Thousands of Dutch companies won't achieve climate goals: report
Tens of thousands of companies in the Netherlands don't expect to be climate neutral by the end of this century, Financieele Dagblad reported based on the 2021 Innovation Monitor by the University of Amsterdam and SEO Economic Research. These companies will not achieve the Netherlands' goal of reducing greenhouse gas emissions to net-zero by 2050 or earlier.
SEO questioned around 600 companies about innovation and sustainability, the coronavirus pandemic, digitization, and climate policy, among other things. 55.2 percent expect to be climate neutral by 2030 or earlier, compared to 49.3 percent last year. The proportion of companies who expect to reach this goal by 2050 fell from 32.9 percent to 21.8 percent.

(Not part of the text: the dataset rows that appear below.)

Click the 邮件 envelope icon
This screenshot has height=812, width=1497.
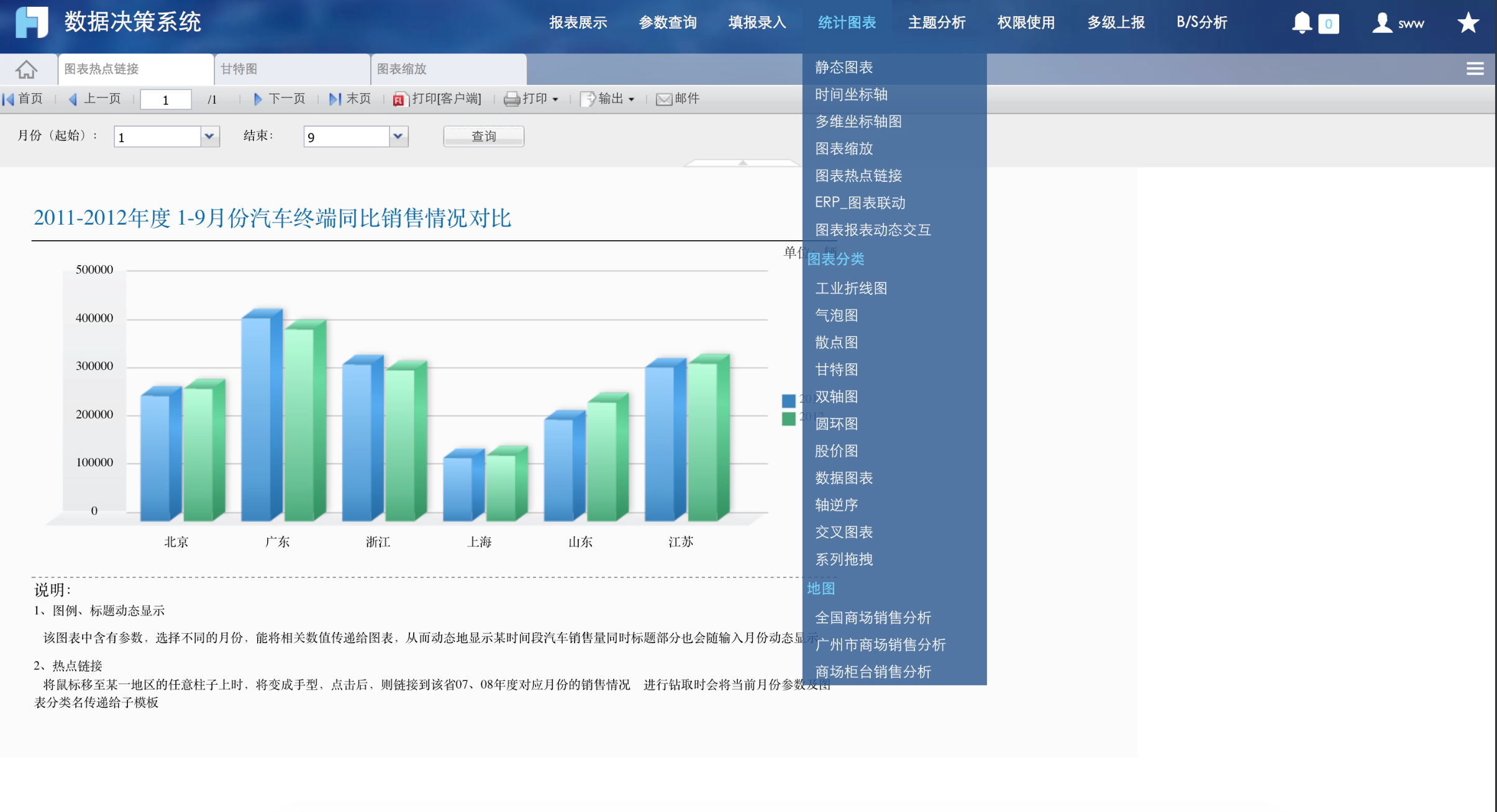[x=663, y=99]
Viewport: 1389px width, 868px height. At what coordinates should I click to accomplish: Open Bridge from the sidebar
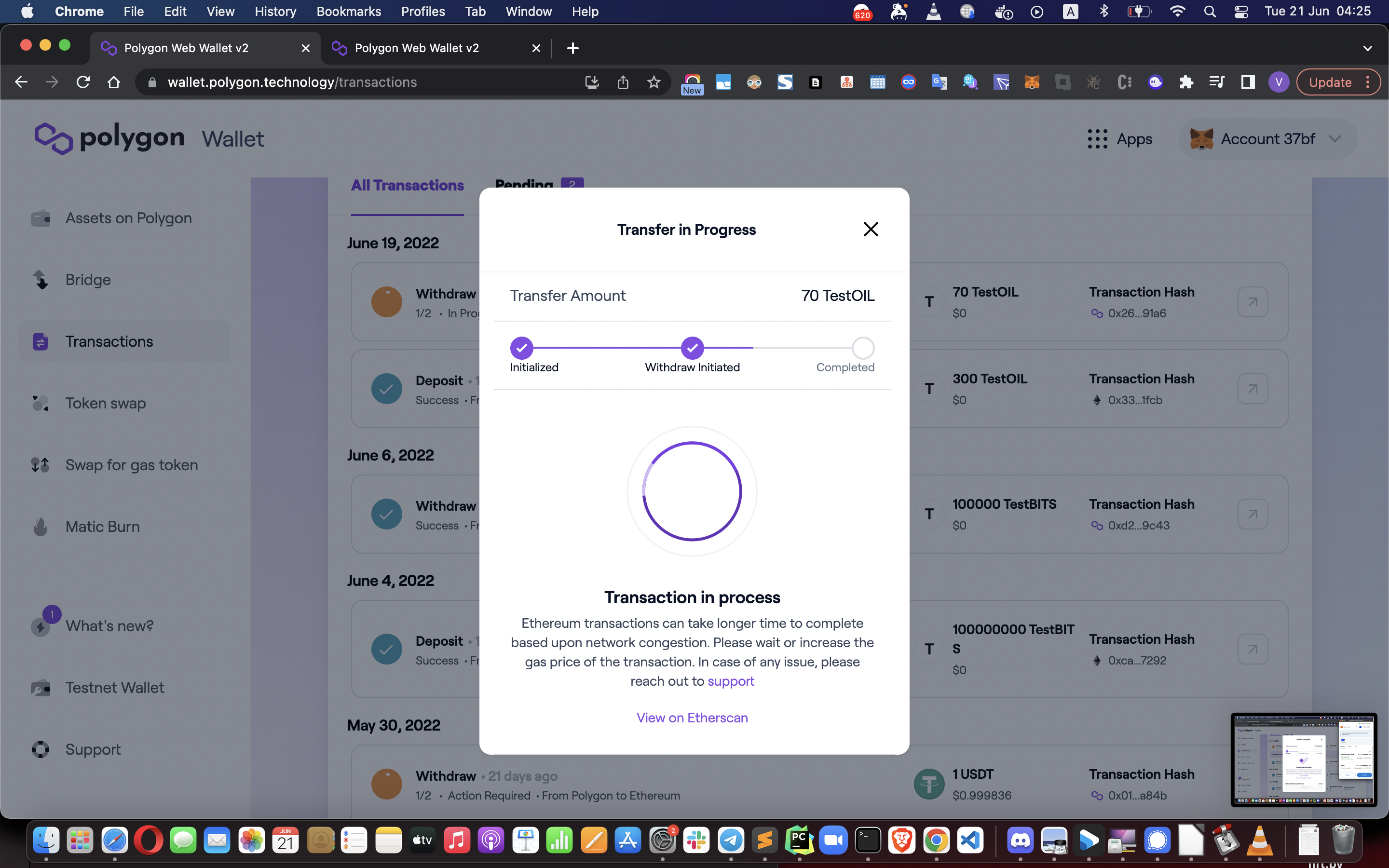click(88, 280)
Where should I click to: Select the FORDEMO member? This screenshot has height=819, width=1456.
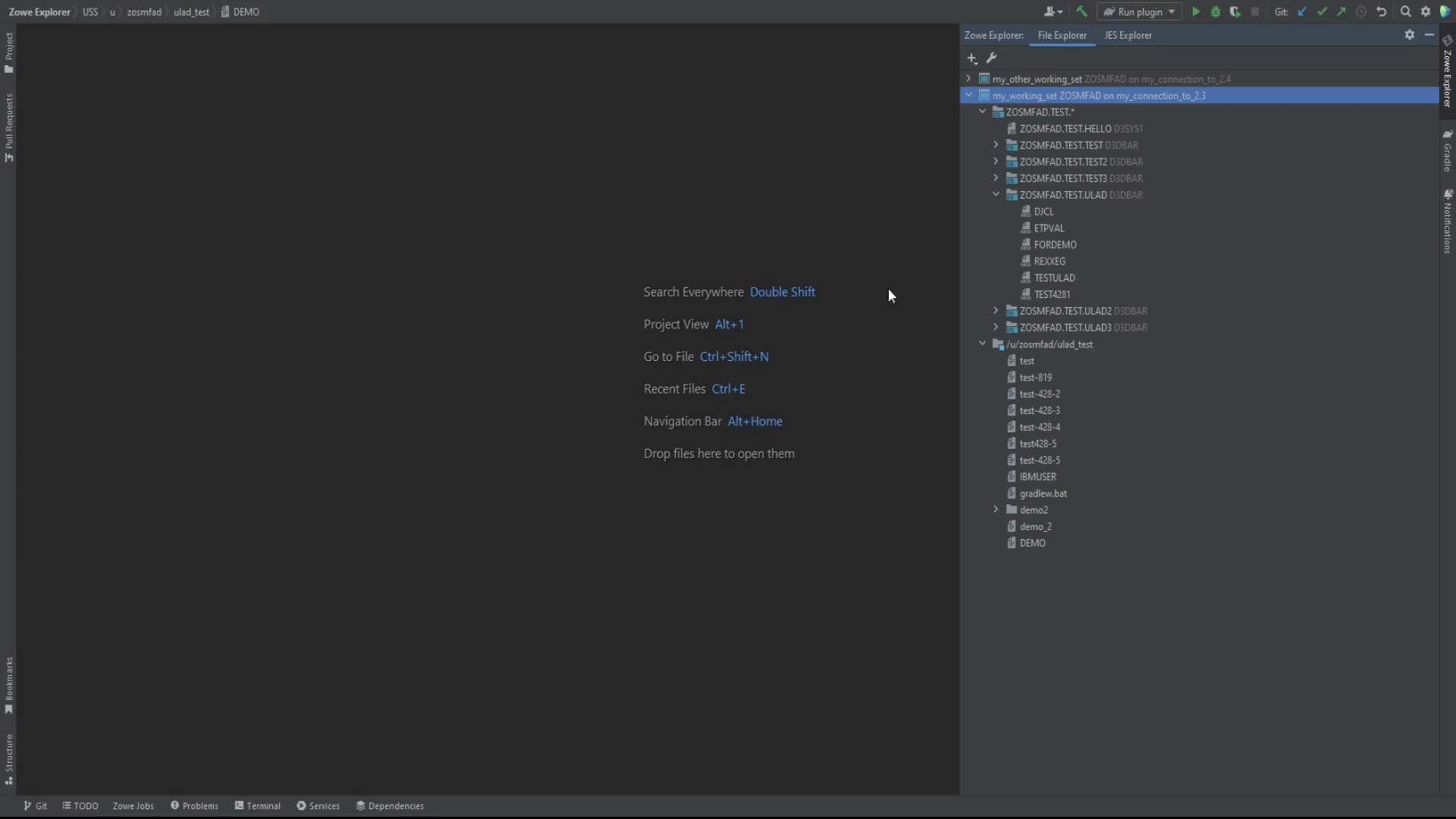pyautogui.click(x=1055, y=245)
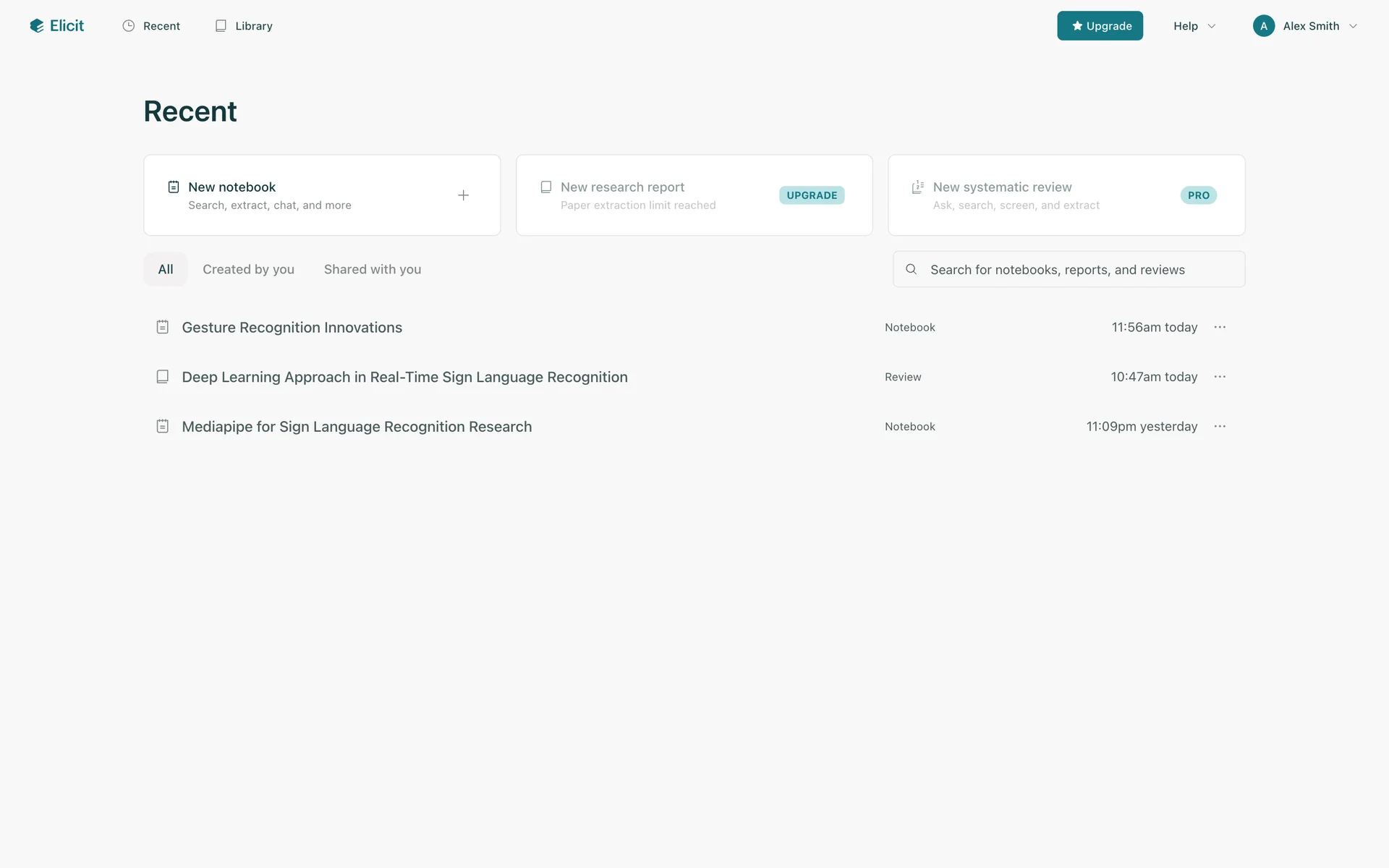The image size is (1389, 868).
Task: Open options for Gesture Recognition Innovations
Action: [1220, 328]
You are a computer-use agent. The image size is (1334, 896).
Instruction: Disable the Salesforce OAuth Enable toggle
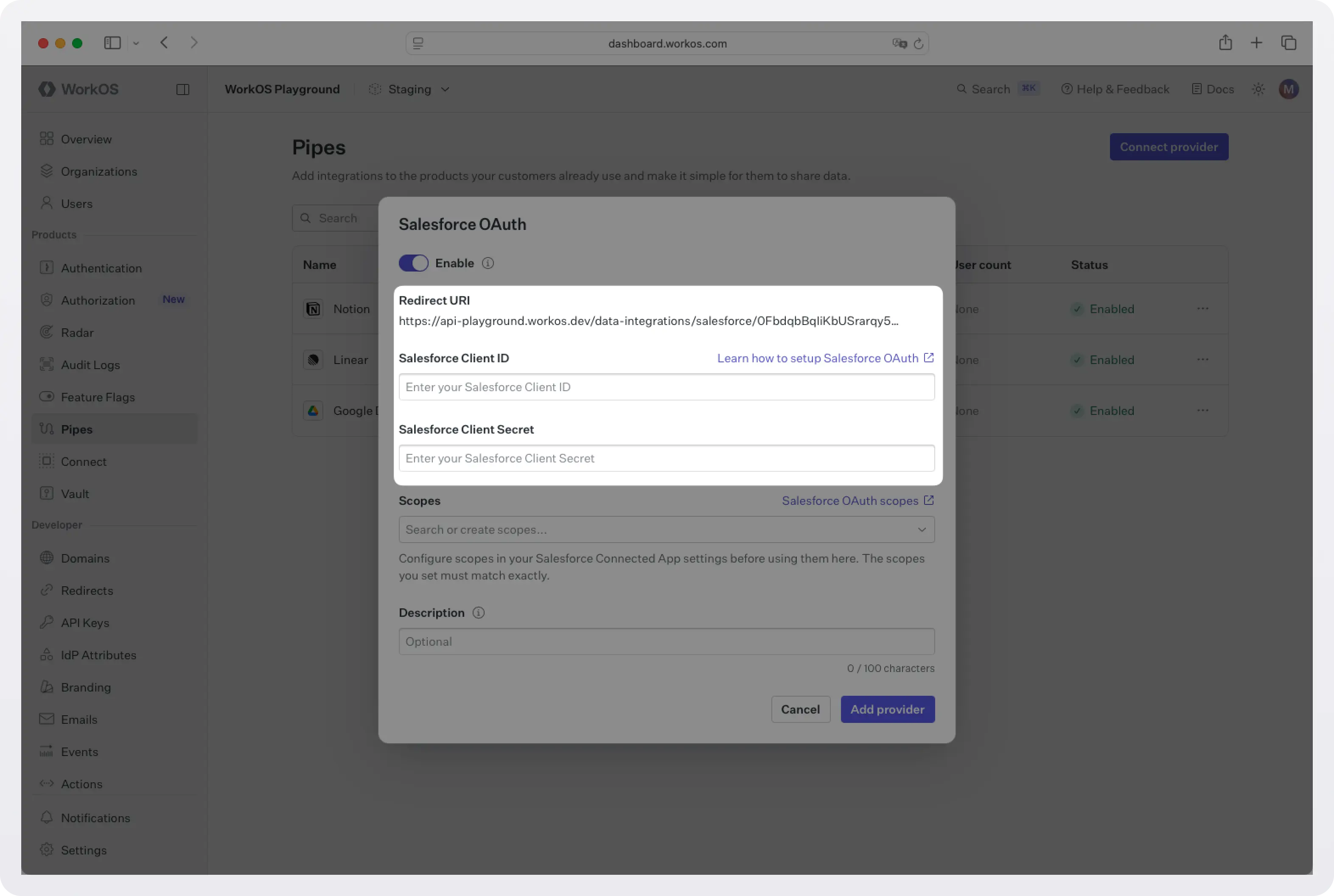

And 22.2 percent of companies said they don't expect to be climate neutral by 2099.
The Innovation Monitor does not mention numbers. But based on the Netherlands 1.9 million companies, FD calculated that at least tens of thousands of companies will not achieve the country's climate goals. The researchers did not question the companies about why they're not implementing climate measures. According to FD, expense and customers not asking for climate measures are the likely reasons.
University of Amsterdam researcher Henk Volberda called it an "extremely worrying development" that so many companies are not trying to achieve climate neutrality. Rapid action by governments and companies worldwide is essential to turn the tide of global warming, and that includes the Netherlands, he said to FD. Volberda, therefore, wonders whether these companies will be able to keep existing in their current forms in the longer term, also in light of increasingly strict climate and environmental legislation and increasing social and political pressure.
The Amsterdam professor of strategy and innovation also raised concerns about increasing polarization between companies in the field of climate policy. "The number of frontrunners with ambitious climate pans is increasing, but the number of laggards is also rising sharply," he said to FD. "The distance between the frontrunners and those who lag behind or give up is increasing. That worries us greatly."